The goal of this passage in the textbook is to establish the following fact:
Fact 1: Suppose $K_1$ and $K_2$ are covariance functions (i.e., symmetric, positive definite, functions). Then $K_1 K_2$ is also a covariance function.
Their argument is this: suppose $f$ and $g$ are independent Gaussian processes with kernels $K_1$ and $K_2$ and mean function $m(x) = 0$. Then $f(x) g(x)$ is a stochastic process with covariance function $K' = K_1 K_2$. This is relatively easy to check just by direct calculation, and all we are really using is the fact that there exist mean-0 stochastic processes with the associated $K_1$ and $K_2$. The assumption that $f(x)$ and $g(x)$ are GPs is actually superfluous, it's just convenient to use them because you already know such an $f$ and $g$ exist.
The second point they make is the following:
Fact 2: There exists a Gaussian process with covariance function $K_1 K_2$.

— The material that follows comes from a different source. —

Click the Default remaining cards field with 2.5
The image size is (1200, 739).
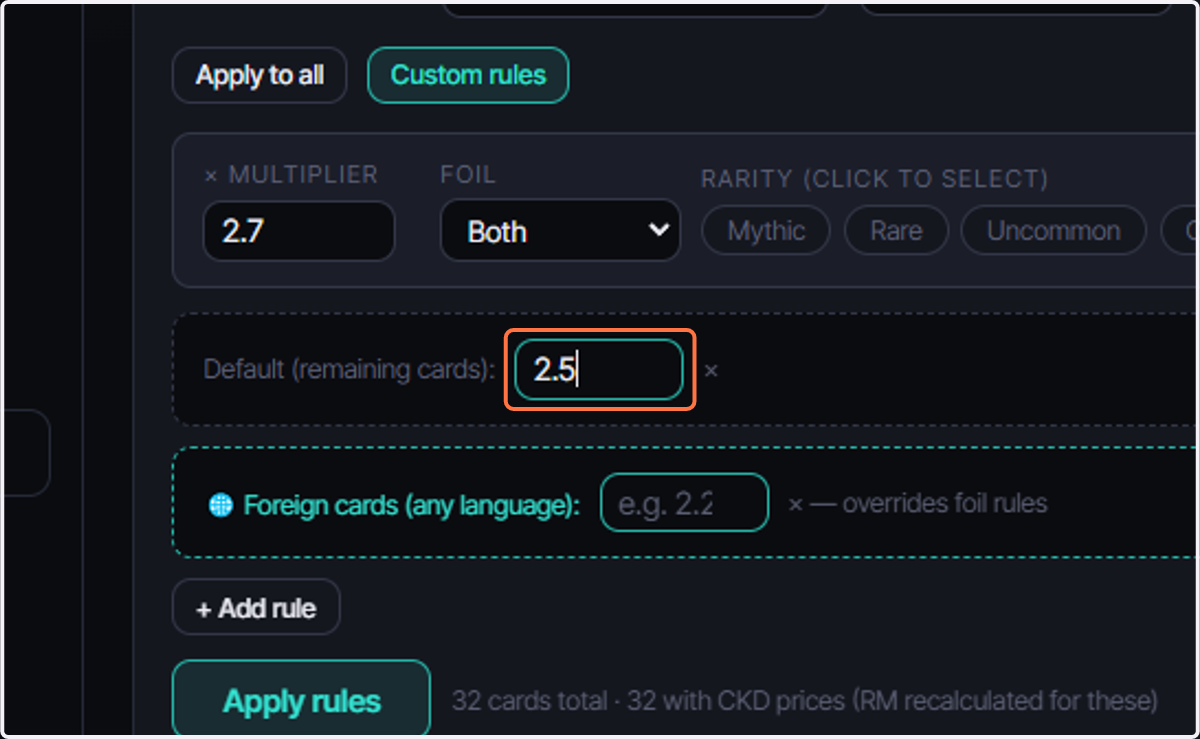tap(599, 370)
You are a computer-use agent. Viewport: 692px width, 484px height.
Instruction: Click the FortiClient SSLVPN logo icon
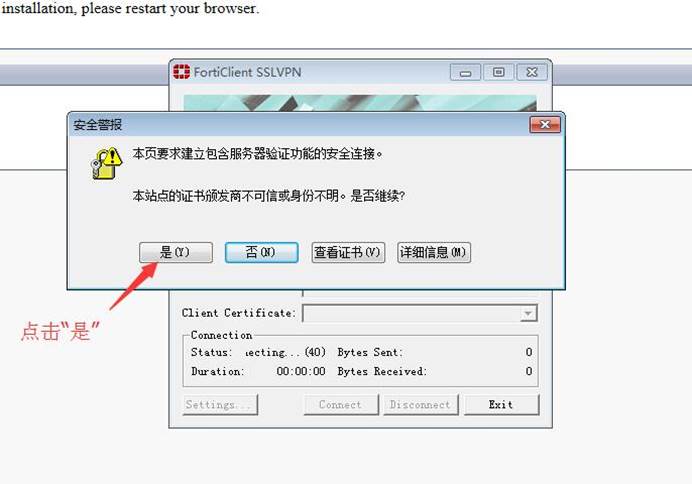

Now, just because there exists a Gaussian process with this kernel, does not imply that $f(x)g(x)$ is a Gaussian process. We only considered this product to establish that $K_1 K_2$ is a valid covariance function. But, in general, if you take a product of Gaussian random variables, there is no reason to expect that the product will still remain Gaussian; for example, if $X \sim N(0,1)$ and $Y \sim N(0,1)$ then $XY$ is not Gaussian anymore. But, as long as $K_1 K_2$ is the covariance function for some stochastic process, it will immediately follow that there is a Gaussian process (different from the stochastic process we started with) which has this covariance.